WASHINGTON — The Supreme Court on Monday allowed the Trump administration to deport migrants to countries other than their own, pausing a federal judge’s ruling that said they must first be given a chance to show that they would face the risk of torture and clearing the way for the administration to send men held at a U.S. military base in Djibouti on to South Sudan.
The court’s order gave no reasons and said the judge’s ruling would remain paused while the government pursues an appeal and, after that, until the Supreme Court acts. The court’s three liberal members issued a lengthy dissent.
The order was the latest in a series of rulings related to immigration decided by the justices in summary fashion on what critics call the court’s shadow docket. Two allowed the administration to lift protections for hundreds of thousands of people who had been granted temporary protected status or humanitarian parole.
But others insisted on due process — notice and an opportunity to be heard — for migrants before they are deported. Monday’s ruling moved in a different direction, refusing to allow migrants to make the case that they would face torture if sent to places with which they have no connection.
The absence of any reasoning made it impossible to understand the majority’s thinking.
Tricia McLaughlin, a spokesperson for the Department of Homeland Security, called the ruling “a victory for the safety and security of the American people.”
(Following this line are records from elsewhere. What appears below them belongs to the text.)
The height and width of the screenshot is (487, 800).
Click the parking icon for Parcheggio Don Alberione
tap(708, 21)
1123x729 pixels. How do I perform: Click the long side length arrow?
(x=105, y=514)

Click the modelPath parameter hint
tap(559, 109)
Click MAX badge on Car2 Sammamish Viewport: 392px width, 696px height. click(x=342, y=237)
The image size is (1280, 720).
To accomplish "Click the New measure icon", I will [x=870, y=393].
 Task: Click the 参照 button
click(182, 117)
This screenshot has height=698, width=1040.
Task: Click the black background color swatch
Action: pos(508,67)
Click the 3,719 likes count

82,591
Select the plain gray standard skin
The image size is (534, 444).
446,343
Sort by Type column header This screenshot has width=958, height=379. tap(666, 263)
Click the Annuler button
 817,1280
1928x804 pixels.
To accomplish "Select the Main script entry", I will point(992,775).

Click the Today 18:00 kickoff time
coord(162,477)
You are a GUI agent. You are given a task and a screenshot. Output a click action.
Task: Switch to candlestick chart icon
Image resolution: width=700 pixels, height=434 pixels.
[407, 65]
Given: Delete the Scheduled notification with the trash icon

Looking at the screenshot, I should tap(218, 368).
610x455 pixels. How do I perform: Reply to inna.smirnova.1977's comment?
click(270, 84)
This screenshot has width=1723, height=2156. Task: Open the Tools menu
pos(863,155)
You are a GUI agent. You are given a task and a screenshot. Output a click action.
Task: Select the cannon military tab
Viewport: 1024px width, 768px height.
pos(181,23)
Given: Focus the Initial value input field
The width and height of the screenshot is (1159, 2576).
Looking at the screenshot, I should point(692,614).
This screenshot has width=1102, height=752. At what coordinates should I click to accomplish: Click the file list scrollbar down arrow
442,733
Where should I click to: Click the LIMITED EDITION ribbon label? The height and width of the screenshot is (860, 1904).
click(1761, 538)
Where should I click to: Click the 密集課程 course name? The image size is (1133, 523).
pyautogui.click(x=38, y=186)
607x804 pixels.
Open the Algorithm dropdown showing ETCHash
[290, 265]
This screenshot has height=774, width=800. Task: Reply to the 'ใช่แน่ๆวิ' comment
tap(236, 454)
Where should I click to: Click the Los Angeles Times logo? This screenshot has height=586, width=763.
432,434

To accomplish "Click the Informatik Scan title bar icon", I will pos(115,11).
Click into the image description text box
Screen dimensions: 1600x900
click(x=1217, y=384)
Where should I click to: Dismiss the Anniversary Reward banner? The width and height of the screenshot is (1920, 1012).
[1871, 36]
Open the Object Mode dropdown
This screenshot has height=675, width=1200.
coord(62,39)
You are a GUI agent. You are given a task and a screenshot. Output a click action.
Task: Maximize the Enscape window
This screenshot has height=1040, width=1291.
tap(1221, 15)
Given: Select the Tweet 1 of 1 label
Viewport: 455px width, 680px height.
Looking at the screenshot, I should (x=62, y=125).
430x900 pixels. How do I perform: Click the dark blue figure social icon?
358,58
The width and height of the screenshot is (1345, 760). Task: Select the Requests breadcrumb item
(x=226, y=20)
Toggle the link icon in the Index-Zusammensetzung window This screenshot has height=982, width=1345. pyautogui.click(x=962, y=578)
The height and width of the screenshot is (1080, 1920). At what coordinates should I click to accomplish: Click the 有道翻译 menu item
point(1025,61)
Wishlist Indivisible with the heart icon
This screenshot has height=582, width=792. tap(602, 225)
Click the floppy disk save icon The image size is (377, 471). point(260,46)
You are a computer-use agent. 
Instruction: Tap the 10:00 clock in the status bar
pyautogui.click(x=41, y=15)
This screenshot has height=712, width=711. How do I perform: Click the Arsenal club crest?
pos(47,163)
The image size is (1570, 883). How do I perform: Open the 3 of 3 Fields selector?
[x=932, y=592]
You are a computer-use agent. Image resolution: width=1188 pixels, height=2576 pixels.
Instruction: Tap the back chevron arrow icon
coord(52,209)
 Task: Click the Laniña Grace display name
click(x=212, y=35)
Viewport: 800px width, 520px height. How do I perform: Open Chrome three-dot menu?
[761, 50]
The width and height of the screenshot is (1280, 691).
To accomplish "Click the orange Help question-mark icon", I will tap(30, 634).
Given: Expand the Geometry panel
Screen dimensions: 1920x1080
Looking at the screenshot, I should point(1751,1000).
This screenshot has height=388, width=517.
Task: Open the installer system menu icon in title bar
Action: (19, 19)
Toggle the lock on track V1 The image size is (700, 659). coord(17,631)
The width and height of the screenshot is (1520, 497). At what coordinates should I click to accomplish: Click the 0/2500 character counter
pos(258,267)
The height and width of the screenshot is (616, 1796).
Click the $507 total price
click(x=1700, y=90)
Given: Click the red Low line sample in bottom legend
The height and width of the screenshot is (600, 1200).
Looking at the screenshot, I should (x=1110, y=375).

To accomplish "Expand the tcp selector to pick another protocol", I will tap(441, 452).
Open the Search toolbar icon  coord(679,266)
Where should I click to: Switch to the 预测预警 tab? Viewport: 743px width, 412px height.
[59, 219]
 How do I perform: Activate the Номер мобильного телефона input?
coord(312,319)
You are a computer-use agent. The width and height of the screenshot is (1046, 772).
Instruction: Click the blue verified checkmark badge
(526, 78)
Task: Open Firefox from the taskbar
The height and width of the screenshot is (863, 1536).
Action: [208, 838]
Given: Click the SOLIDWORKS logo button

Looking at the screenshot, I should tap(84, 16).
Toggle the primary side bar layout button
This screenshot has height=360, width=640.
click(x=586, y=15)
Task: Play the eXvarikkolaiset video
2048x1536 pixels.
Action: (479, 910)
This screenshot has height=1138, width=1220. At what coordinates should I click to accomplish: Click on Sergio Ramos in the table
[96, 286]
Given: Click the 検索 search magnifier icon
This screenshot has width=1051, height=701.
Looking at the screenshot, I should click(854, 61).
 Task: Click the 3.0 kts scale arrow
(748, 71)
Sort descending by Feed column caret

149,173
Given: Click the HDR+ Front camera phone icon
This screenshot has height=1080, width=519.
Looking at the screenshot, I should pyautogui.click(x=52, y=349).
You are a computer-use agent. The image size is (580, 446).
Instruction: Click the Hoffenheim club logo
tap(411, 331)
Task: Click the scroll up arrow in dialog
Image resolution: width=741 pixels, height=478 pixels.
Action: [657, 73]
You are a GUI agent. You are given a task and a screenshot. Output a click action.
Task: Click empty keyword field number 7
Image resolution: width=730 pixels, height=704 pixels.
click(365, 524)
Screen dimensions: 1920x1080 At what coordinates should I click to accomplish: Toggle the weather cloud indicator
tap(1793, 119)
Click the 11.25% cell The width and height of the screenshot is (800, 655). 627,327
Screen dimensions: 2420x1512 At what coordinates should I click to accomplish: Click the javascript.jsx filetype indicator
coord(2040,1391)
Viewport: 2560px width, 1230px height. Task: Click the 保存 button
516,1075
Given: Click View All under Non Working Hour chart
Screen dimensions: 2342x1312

Leila Kang, a lawyer with Northwest Immigrant Rights Project, which represents migrants in the case, said the court’s order would have devastating consequences.
“The Supreme Court’s ruling leaves thousands of people vulnerable to deportation to third countries where they face torture or death, even if the deportations are clearly unlawful,” she said.
This case captured public attention in May when the government loaded eight men onto a plane said to be headed to South Sudan, a violence-plagued African country.
Their flight landed instead in the East African nation of Djibouti. The judge, Brian E. Murphy of the U.S. District Court in Boston, ruled that the men must be given access to lawyers and a chance to challenge the government’s plan to send them to South Sudan.